15 Great Irish Bands (That Aren't U2)

In honor of St. Patrick's Day, here are 15 great Irish bands that aren't U2.

By Colin Joyce

In the midst of all your St. Patrick’s day boozing, it might be appropriate to consider the heritage of the country that spawned the alcoholiday, outside of the spate of ill-advised “kiss me I’m Irish shirts” and questionable Lucky Charms-esque caricatures. Maybe, look to the musical contributions the isle has to offer.

While their most celebrated musical form is an easily identifiable trad-folk blend offered up by the likes of Ronnie Drew and his Dubliners (as well as a spate of punk bands that draw on those folky sonics), a fair amount of boundary pushing music has also sprung from Ireland. Musical penning alt-rock godheads U2 aside, Ireland has come out with a spate of diverse music over the course of the last 40 years, so here’s a St. Patrick's Day celebration of a few of the best ones.

1.

2. My Bloody Valentine

If everyone that bought a copy of The Velvet Underground and Nico went out and started a band, everyone that bought a copy of Loveless went out and started a band that sounded exactly like My Bloody Valentine. Seriously, look at the number of bands formed in the Dublin foursome’s 20-year hiatus that rip directly from the My Bloody Valentine playbook. The thing is, when you’re just stealing pages you never get the whole story.

You can rip the dizzying whammy bar heroics or the sensuous songwriting or the ear piercing volume, but Kevin Shields and co. had more to their work than even just those facets. Both Loveless and Isn’t Anything were, and remain, landmarks in the realm of indie rock—to say nothing of the questionably dubbed shoegaze genre that they almost singlehandedly spawned. Everyone tried to copy it and no one could even lay a finger on the high gloss emotionality that the band was able to conjure at their best.

3. Stiff Little Fingers

You know that wonderful moment in High Fidelity where Dick makes a friend/lover by throwing on a record by a band that he supposes is the direct antecedent to Green Day’s pop punk emoting? Yeah that’s Stiff Little Fingers out of Belfast, Northern Ireland.

▶ [INSTRUCTION 1]:
In the article on Irish bands, do these statements agree with the text? (a) My Bloody Valentine is called a Dublin foursome. (b) Stiff Little Fingers came out of Dublin. (c) Ireland is said to have produced diverse music over the last 40 years. Give yes or no for each and quote the deciding words.
▶ [INSTRUCTION 2]:
Write what comes next in the article on Irish bands, picking up after its final sentence.
The material that comes after this text is not needed for anything you are asked to do here.

▶ [PROVIDED RECORDS]:

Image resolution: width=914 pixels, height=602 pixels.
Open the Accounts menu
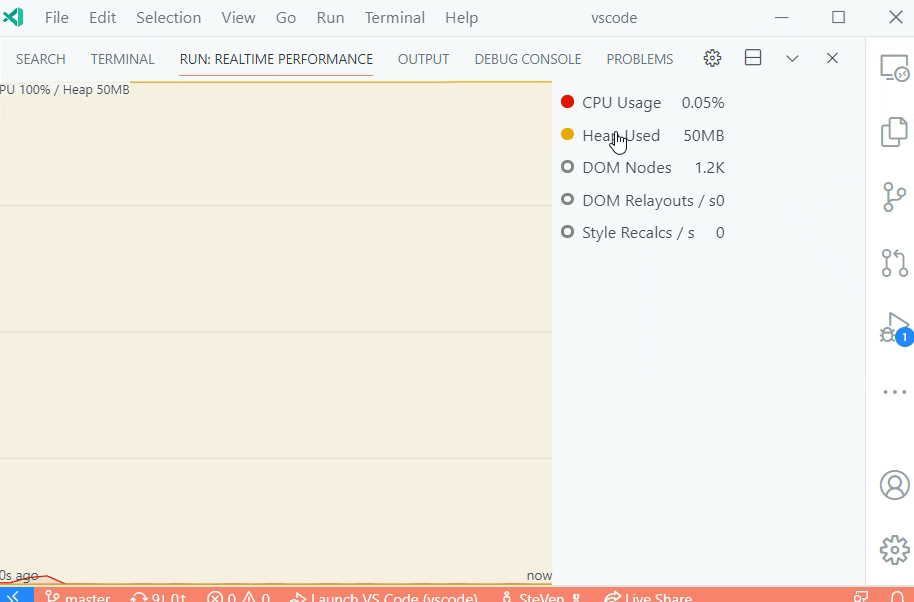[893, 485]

--

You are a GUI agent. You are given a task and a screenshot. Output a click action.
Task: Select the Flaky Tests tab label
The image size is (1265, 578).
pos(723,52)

▶ [RESULT 1]:
(a) Yes: "the Dublin foursome’s 20-year hiatus"
(b) No: "Stiff Little Fingers out of Belfast, Northern Ireland"
(c) Yes: "Ireland has come out with a spate of diverse music over the course of the last 40 years"

▶ [RESULT 2]:
Another John Peel favorite, this quartet formed in the midst of The Troubles and frequently used their adenoidal take on The Clash’s stripped down early material as a form of governmental indictment. They’re certainly not the first or last punk band to have a political bent to their songs, but their take is considered, and even at times playful and humorous, and for this reason remains fresh. That’s to say nothing even of their highly influential distillation of stripped down punk energy, that’s worth seeking out even aside of lyrical content.

4. Van Morrison

Lionize Van Morrison all you want for the bar songs that eventually ended up ruling classic rock radio, but the dude wrote some stone cold classics. Astral Weeks in particular finds Mr. Brown Eyed Girl in an impossible loose mode, crafting slippery folk tunes that function more like mantras than pop songs. It’s a delirious, bleary-eyed approximation of the music that ran before him—daring in its structures and impeccably considered arrangements. If you’ve avoided George Ivan Morrison on the basis of his worn to death tracks, consider Astral Weeks at least. It’s the skeleton key to unlocking a surprisingly dense catalog—one that’s deserving of time that few listeners are willing to give.

5. Thin Lizzy

It’s only fitting that Thin Lizzy’s commercial success began in proper with a version of the traditional Irish folk song “Whiskey In The Jar.” Phil Lynott and co were locals through and through and they took off by bringing a version of an old Irish song to the masses. Though their career from that point launched to more traditional classic rock territory, they embodied the hard partying spirit that the song espouses throughout the rest of their career.

There’s Lynott’s world-weary vocals, the general spirit of camaraderie across their songs, the roiling drinking songs they composed for a new generation, and those guitar solos. Every element of their sound was primed for good vibes, a nearly 20-year long party that was cut short by Lynott’s tragic death in 1986. The vibes live on.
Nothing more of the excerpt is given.